The SparrowThe Sparrow by Mary Doria Russell
My rating: 4 of 5 stars

I finished this book a couple of weeks ago and LOVED it. The style is very interesting… it starts from both ends of a 50 year ish story and works towards the middle (climax) with alternating perspectives. From the description of the book, one might be tempted to think that it is a “Christian” book… after a few pages in, this is what I was expecting. I continued only due to the strong recommendation from a fellow sci-fi geek whose tastes overlap with mine often.

The themes are surprisingly accessible, as long as one is even mildly spiritually inclined even in a vague way. It is really more about how our understanding of the human condition and faith in general could and would change upon contact with another sentient species. The construct of the Jesuit worldview is used as as convenient vehicle for this theme, and adds a very interesting perspective that I normally would not consider.

The science is on the hard end (near term accessible technology and propulsion for example). The culture of the new Jana’ata and the Runi species is laid out with decent rigor, though not with a whole lot of depth or backstory (not necessarily a bad thing, just noting it).

Thumbs way up, a very thought-provoking read and well-written too.
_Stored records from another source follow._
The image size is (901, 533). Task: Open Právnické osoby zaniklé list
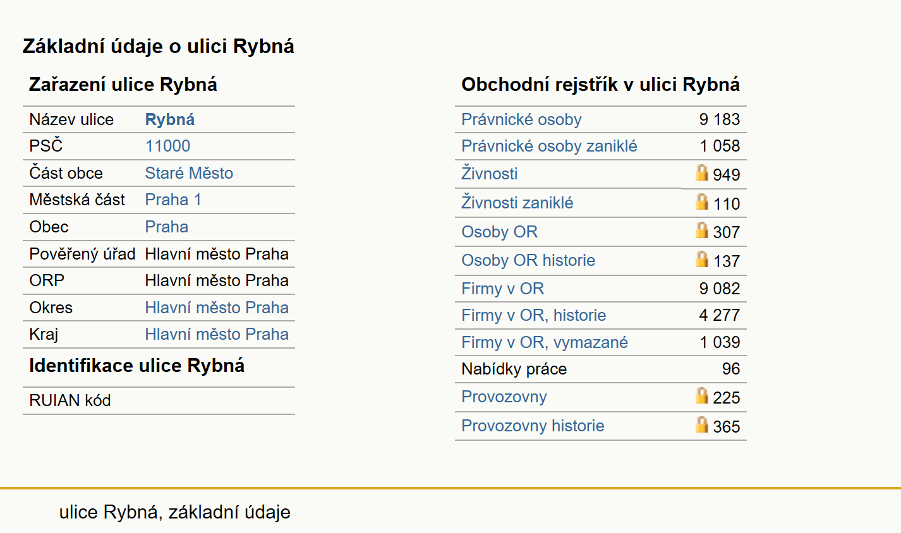pos(549,146)
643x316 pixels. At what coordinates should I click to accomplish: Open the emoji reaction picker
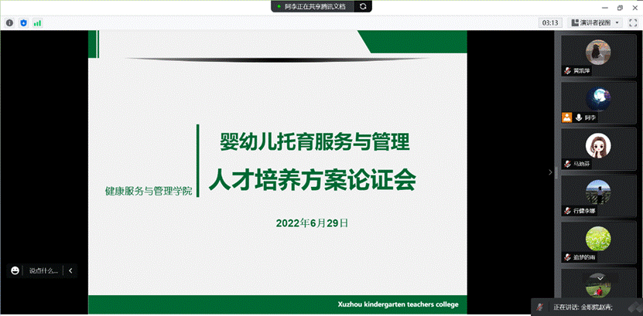point(15,270)
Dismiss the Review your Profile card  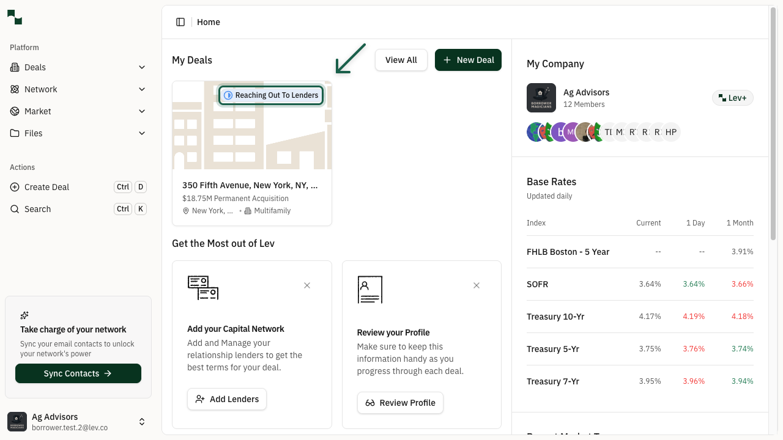pyautogui.click(x=477, y=285)
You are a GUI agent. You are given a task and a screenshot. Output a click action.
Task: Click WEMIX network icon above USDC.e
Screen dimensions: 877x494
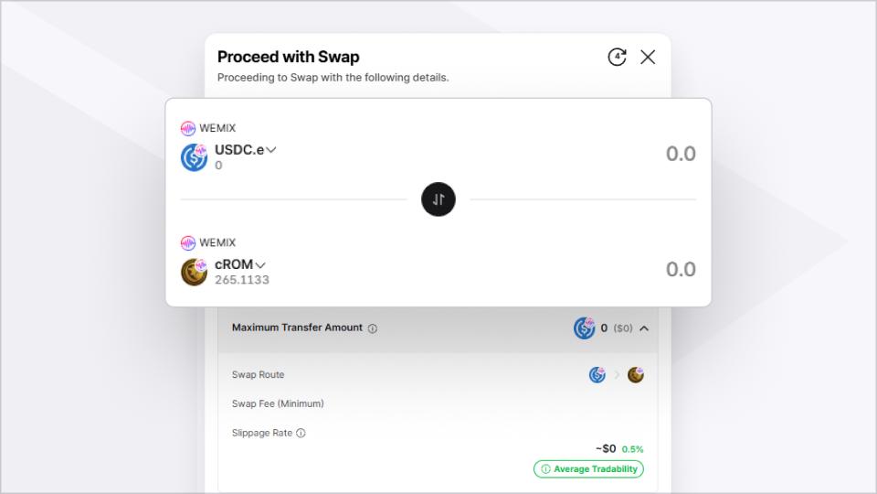[x=188, y=128]
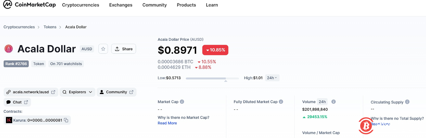The height and width of the screenshot is (138, 426).
Task: Open the Cryptocurrencies menu
Action: (81, 5)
He was always working or laughing or studying, and his intensity and humor made him seem ageless. She knew something of his life, having worked with him, and recognized him as one of her own kind: an eternal beginner, starting over and over in a new place in new circumstances, with new languages, new people, a new commission. They had this in common: the continual rushed confrontation with change, the feeling of being hothoused, forced to bloom early, the exhausting exhilaration of doing the unreasonable not just adequately but well and with grace.